EXTRACTED DATA.
====

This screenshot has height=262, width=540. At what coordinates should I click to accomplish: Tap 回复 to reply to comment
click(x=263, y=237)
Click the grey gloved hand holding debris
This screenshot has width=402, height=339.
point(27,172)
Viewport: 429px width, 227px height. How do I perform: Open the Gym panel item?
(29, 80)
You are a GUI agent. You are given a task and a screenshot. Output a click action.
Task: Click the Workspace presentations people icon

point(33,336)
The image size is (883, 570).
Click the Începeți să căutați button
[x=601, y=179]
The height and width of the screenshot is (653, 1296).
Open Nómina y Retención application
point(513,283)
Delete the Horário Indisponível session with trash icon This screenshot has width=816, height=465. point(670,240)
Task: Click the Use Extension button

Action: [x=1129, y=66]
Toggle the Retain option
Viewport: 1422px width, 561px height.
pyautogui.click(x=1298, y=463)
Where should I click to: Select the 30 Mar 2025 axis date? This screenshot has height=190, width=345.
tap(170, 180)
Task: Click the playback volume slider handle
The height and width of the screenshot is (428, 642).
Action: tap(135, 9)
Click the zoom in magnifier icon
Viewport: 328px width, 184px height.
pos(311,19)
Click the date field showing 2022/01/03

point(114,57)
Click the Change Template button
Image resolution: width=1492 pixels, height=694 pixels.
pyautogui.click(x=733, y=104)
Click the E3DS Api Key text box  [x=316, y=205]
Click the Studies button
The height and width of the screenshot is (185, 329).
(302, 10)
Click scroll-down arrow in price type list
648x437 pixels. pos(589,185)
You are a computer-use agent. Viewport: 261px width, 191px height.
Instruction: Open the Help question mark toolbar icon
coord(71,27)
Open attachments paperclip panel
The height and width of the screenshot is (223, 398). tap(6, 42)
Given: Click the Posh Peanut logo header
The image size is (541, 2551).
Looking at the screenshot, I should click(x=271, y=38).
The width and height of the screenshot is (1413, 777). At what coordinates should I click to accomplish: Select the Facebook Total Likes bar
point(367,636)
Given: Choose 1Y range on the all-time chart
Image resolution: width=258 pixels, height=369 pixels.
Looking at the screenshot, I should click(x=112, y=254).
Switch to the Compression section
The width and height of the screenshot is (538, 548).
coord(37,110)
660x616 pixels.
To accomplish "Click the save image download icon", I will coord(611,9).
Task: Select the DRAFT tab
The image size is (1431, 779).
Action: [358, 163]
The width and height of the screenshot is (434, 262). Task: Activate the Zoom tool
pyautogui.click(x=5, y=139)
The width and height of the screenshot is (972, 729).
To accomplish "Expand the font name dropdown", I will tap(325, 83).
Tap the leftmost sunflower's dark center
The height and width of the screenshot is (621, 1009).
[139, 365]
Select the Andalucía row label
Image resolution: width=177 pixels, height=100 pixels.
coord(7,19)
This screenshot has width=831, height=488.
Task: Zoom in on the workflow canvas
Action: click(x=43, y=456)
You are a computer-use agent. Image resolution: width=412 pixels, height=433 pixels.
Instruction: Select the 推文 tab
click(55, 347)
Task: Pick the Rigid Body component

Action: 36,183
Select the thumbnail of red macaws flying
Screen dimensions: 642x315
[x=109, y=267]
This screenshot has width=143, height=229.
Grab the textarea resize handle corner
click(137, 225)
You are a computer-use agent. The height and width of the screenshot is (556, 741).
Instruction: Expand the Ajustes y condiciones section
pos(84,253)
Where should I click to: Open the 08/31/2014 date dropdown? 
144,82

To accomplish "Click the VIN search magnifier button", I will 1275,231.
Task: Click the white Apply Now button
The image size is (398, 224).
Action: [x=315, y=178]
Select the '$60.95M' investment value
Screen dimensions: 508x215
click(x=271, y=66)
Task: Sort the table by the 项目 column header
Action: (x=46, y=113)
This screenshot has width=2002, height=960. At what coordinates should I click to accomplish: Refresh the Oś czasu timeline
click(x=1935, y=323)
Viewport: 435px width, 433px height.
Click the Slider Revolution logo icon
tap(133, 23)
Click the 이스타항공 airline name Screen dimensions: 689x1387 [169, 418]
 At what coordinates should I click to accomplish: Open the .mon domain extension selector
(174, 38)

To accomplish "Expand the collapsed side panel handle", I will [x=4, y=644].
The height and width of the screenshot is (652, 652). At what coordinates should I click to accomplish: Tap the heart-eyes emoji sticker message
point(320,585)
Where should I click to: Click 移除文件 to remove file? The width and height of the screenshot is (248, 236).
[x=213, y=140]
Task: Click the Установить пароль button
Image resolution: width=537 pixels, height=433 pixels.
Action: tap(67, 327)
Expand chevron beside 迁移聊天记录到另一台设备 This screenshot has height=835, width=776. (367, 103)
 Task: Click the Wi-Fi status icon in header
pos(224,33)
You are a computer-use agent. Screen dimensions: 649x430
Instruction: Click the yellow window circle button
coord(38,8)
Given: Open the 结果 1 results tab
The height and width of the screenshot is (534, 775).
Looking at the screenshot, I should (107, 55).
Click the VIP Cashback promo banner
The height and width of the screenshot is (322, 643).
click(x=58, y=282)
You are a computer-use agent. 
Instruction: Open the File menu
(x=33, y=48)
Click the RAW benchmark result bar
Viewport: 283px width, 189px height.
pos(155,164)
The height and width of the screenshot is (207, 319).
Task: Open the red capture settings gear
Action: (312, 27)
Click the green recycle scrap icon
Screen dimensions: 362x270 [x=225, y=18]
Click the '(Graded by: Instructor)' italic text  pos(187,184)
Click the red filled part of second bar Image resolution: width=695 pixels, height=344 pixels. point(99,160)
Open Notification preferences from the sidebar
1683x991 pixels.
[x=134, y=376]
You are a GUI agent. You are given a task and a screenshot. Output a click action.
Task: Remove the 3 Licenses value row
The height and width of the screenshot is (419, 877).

====

PROBLEM DESCRIPTION. Which lines of the listing contain the string "magnifier"? Copy every one of them.

ANSWER.
Click the zoom in magnifier icon
To accomplish "Click the VIN search magnifier button", I will 1275,231.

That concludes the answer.